Quase uma década após a inauguração da obra, a engenheira a quem Rascão Marques reconhece “um grande estudo feito” para a construção do CAR, entretanto distinguido com vários prémios de arquitetura, só recebeu 100 mil euros da FPR relativos “à primeira fatura dos honorários”, explica Ahrens Teixeira, porque “houve um contrato-programa com o IPDJ” para se pagar à visada. “O resto, palmadinhas nas costas, havemos de ver como é que se fez, e nunca se viu”, lamenta. Do lado autárquico, o vereador Pedro Duarte expõe que “o município não pagou à sociedade autora o projeto, pois não o encomendou, não negociou os seus termos, nem assumiu a obrigação de o pagar”, escudando-se nos “factos alegados” pela autora “na sua petição inicial” para indicar que “tal encomenda foi feita pelo, à data, secretário de Estado do Desporto e pela Federação Portuguesa de Remo”.
A autarquia cita essas palavras para informar que foi Laurentino Dias, então detentor do cargo, quem “incumbiu” Paula Teles de “apresentar a proposta, com o respetivo orçamento” e, “para tal”, o secretário de Estado “indicou qual seria exatamente a encomenda, nomeadamente as características e necessidades a acautelar”. Ao Expresso, Laurentino Dias contrastou que o CAR do Pocinho “foi construído por indicação da Federação de Remo” e que “o Governo, nesse como em todos os outros” centros, “acompanhou de forma permanente e empenhada” o decurso da obra. Garante que não encomendou “nunca nenhum estudo ou projeto”. Mas Paula Teles dá a sua versão: “A solicitação foi feita em conjunto presencial pelo secretário de Estado do Desporto, Câmara Municipal e Federação Portuguesa de Remo.”
Quanto à verba ainda devida, Laurentino Dias nada disse. E o município justifica que “não pagou à sociedade autora o projeto, pois não o encomendou, não negociou os seus termos, nem assumiu a obrigação de o pagar”. Já Paula Teles “não [quer] acreditar que alguém queira ter um projeto, usá-lo, ter em consequência uma obra extraordinária, que ganhou vários prémios, e não pague esse projeto”. Por escrito, a engenheira queixa-se de que “nem devia ser necessário ir a tribunal sobre isto” e não tem dúvidas de que a responsabilidade toca à autarquia. Critica o “caso típico” de “uma entidade pública” que “chuta a responsabilidade para outra, e essa para outra ainda”, descrevendo o caso como “um exemplo de alguém que confiou no Estado e que depois, por razões que não controla, vê o seu trabalho a ser utilizado e o Estado a não querer pagar”. Quando foi contratada, recorda, “aceitaram os honorários” e “todos tinham muita urgência, era uma questão de interesse nacional”. Agora, é-lhe “absolutamente claro” que se trata de “um inadmissível enriquecimento sem causa”.

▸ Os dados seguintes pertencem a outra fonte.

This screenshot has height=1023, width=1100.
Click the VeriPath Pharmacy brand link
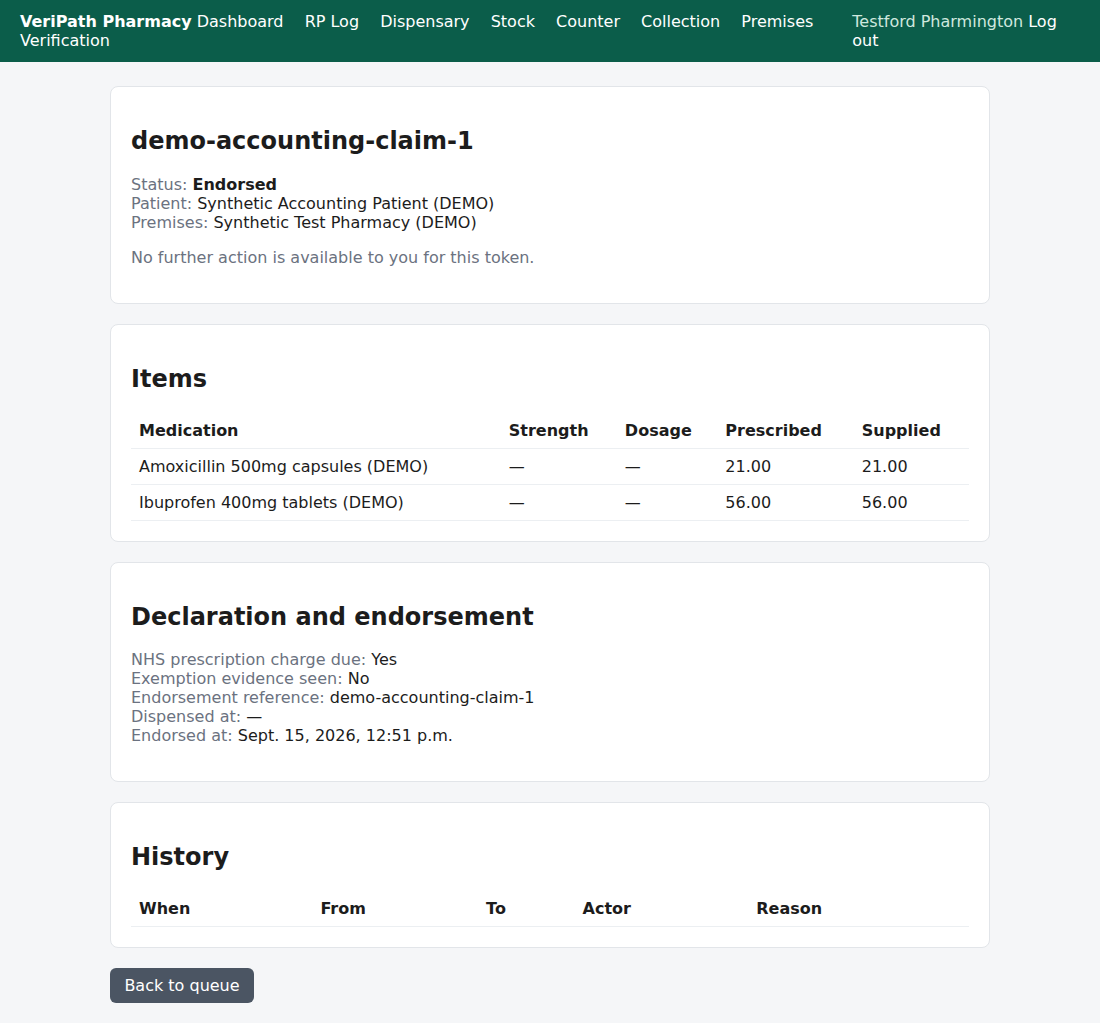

A infraestrutura do Pocinho é administrada por uma Comissão de Gestão Local. Dela fazem parte representantes da Câmara Municipal de Foz Côa, do IPDJ, das federações de remo e da canoagem, da Universidade de Trás-os-Montes e Alto Douro e do Centro de Saúde de Vila Nova de Foz Côa. É esta comissão que gere o “Centro de Alto Rendimento de Remo”, assim identificado no regulamento de utilização. Em 2023, teve uma taxa de utilização de 40% e este ano “tem sido o melhor de sempre”, congratulou-se Pedro Duarte, da Câmara Municipal de Foz Côa. Mas não por causa do remo. “Fruto do trabalho de promoção feito”, quem mais requereu o espaço foram “equipas masters e jovens universitários do Norte da Europa”, atletas não olímpicos. E de canoagem.